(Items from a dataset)
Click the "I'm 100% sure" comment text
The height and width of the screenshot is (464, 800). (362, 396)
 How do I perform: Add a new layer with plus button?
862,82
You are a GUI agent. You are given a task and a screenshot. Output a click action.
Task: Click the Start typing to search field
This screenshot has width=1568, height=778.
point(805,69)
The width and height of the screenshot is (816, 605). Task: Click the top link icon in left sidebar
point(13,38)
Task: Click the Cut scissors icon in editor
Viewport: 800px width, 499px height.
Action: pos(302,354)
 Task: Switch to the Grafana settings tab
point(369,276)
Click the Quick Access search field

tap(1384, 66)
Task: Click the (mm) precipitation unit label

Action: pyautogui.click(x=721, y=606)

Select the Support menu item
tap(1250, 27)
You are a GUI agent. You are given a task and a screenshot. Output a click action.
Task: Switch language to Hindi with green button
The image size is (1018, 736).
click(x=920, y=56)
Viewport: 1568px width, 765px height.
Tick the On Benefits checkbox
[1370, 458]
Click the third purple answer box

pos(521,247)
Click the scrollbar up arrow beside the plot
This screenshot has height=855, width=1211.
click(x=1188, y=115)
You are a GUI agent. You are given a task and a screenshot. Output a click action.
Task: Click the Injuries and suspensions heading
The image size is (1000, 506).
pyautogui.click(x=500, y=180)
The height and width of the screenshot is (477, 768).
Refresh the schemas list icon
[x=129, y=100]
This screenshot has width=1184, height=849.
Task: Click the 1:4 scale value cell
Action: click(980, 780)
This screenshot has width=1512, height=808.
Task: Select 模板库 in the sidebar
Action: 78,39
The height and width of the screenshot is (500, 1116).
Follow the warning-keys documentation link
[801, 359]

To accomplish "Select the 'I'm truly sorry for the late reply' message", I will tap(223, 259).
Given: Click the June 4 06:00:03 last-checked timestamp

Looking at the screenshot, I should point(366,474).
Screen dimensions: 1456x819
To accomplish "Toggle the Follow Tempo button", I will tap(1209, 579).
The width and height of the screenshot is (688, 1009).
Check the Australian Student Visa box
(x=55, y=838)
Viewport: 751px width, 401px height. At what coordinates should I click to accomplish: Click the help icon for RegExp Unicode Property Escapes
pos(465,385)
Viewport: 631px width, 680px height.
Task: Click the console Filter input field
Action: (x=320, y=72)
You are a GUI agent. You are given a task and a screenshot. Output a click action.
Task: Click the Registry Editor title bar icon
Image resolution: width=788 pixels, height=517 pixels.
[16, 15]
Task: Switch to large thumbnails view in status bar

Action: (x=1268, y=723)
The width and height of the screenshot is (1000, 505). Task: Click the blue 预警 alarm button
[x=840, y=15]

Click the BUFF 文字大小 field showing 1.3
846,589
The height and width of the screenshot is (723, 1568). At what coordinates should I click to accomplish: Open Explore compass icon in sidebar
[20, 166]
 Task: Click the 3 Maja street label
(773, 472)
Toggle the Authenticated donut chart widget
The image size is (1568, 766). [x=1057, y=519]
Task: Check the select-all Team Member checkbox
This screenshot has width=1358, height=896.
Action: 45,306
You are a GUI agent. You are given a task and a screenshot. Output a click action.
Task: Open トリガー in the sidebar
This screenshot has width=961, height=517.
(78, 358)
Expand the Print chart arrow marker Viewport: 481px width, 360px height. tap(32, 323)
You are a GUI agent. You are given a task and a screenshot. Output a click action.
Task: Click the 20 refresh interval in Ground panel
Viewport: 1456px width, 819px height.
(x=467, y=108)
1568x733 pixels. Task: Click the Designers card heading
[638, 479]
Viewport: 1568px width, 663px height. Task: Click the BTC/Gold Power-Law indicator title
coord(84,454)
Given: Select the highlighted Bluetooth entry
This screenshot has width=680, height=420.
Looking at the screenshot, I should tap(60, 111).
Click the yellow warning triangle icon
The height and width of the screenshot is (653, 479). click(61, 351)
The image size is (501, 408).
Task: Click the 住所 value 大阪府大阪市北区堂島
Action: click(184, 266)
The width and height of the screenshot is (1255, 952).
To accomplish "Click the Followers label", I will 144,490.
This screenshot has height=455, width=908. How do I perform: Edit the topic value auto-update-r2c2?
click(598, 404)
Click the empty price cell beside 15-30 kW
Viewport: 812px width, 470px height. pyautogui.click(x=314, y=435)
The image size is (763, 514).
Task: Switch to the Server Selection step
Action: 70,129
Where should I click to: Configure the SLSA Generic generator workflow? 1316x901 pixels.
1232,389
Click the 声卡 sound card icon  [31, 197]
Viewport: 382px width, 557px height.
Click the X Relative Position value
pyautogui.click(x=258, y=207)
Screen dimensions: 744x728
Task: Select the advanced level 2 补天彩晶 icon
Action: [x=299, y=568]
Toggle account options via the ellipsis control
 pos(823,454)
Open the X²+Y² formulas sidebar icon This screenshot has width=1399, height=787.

The task: Can you repeat every line of the data above, word for word?

Solution below:
Click the "I'm 100% sure" comment text
The height and width of the screenshot is (464, 800). (362, 396)
 How do I perform: Add a new layer with plus button?
862,82
You are a GUI agent. You are given a task and a screenshot. Output a click action.
Task: Click the Start typing to search field
This screenshot has width=1568, height=778.
point(805,69)
The width and height of the screenshot is (816, 605). Task: Click the top link icon in left sidebar
point(13,38)
Task: Click the Cut scissors icon in editor
Viewport: 800px width, 499px height.
Action: pos(302,354)
 Task: Switch to the Grafana settings tab
point(369,276)
Click the Quick Access search field

tap(1384, 66)
Task: Click the (mm) precipitation unit label

Action: pyautogui.click(x=721, y=606)

Select the Support menu item
tap(1250, 27)
You are a GUI agent. You are given a task and a screenshot. Output a click action.
Task: Switch language to Hindi with green button
The image size is (1018, 736).
click(x=920, y=56)
Viewport: 1568px width, 765px height.
Tick the On Benefits checkbox
[1370, 458]
Click the third purple answer box

pos(521,247)
Click the scrollbar up arrow beside the plot
This screenshot has height=855, width=1211.
click(x=1188, y=115)
You are a GUI agent. You are given a task and a screenshot. Output a click action.
Task: Click the Injuries and suspensions heading
The image size is (1000, 506).
pyautogui.click(x=500, y=180)
The height and width of the screenshot is (477, 768).
Refresh the schemas list icon
[x=129, y=100]
This screenshot has width=1184, height=849.
Task: Click the 1:4 scale value cell
Action: click(980, 780)
This screenshot has width=1512, height=808.
Task: Select 模板库 in the sidebar
Action: 78,39
The height and width of the screenshot is (500, 1116).
Follow the warning-keys documentation link
[801, 359]

To accomplish "Select the 'I'm truly sorry for the late reply' message", I will tap(223, 259).
Given: Click the June 4 06:00:03 last-checked timestamp

Looking at the screenshot, I should point(366,474).
Screen dimensions: 1456x819
To accomplish "Toggle the Follow Tempo button", I will tap(1209, 579).
The width and height of the screenshot is (688, 1009).
Check the Australian Student Visa box
(x=55, y=838)
Viewport: 751px width, 401px height. At what coordinates should I click to accomplish: Click the help icon for RegExp Unicode Property Escapes
pos(465,385)
Viewport: 631px width, 680px height.
Task: Click the console Filter input field
Action: (x=320, y=72)
You are a GUI agent. You are given a task and a screenshot. Output a click action.
Task: Click the Registry Editor title bar icon
Image resolution: width=788 pixels, height=517 pixels.
[16, 15]
Task: Switch to large thumbnails view in status bar

Action: (x=1268, y=723)
The width and height of the screenshot is (1000, 505). Task: Click the blue 预警 alarm button
[x=840, y=15]

Click the BUFF 文字大小 field showing 1.3
846,589
The height and width of the screenshot is (723, 1568). At what coordinates should I click to accomplish: Open Explore compass icon in sidebar
[20, 166]
 Task: Click the 3 Maja street label
(773, 472)
Toggle the Authenticated donut chart widget
The image size is (1568, 766). [x=1057, y=519]
Task: Check the select-all Team Member checkbox
This screenshot has width=1358, height=896.
Action: 45,306
You are a GUI agent. You are given a task and a screenshot. Output a click action.
Task: Open トリガー in the sidebar
This screenshot has width=961, height=517.
(78, 358)
Expand the Print chart arrow marker Viewport: 481px width, 360px height. tap(32, 323)
You are a GUI agent. You are given a task and a screenshot. Output a click action.
Task: Click the 20 refresh interval in Ground panel
Viewport: 1456px width, 819px height.
(x=467, y=108)
1568x733 pixels. Task: Click the Designers card heading
[638, 479]
Viewport: 1568px width, 663px height. Task: Click the BTC/Gold Power-Law indicator title
coord(84,454)
Given: Select the highlighted Bluetooth entry
This screenshot has width=680, height=420.
Looking at the screenshot, I should tap(60, 111).
Click the yellow warning triangle icon
The height and width of the screenshot is (653, 479). click(61, 351)
The image size is (501, 408).
Task: Click the 住所 value 大阪府大阪市北区堂島
Action: click(184, 266)
The width and height of the screenshot is (1255, 952).
To accomplish "Click the Followers label", I will 144,490.
This screenshot has height=455, width=908. How do I perform: Edit the topic value auto-update-r2c2?
click(598, 404)
Click the empty price cell beside 15-30 kW
Viewport: 812px width, 470px height. pyautogui.click(x=314, y=435)
The image size is (763, 514).
Task: Switch to the Server Selection step
Action: 70,129
Where should I click to: Configure the SLSA Generic generator workflow? 1316x901 pixels.
1232,389
Click the 声卡 sound card icon  [31, 197]
Viewport: 382px width, 557px height.
Click the X Relative Position value
pyautogui.click(x=258, y=207)
Screen dimensions: 744x728
Task: Select the advanced level 2 补天彩晶 icon
Action: [x=299, y=568]
Toggle account options via the ellipsis control
 pos(823,454)
Open the X²+Y² formulas sidebar icon This screenshot has width=1399, height=787.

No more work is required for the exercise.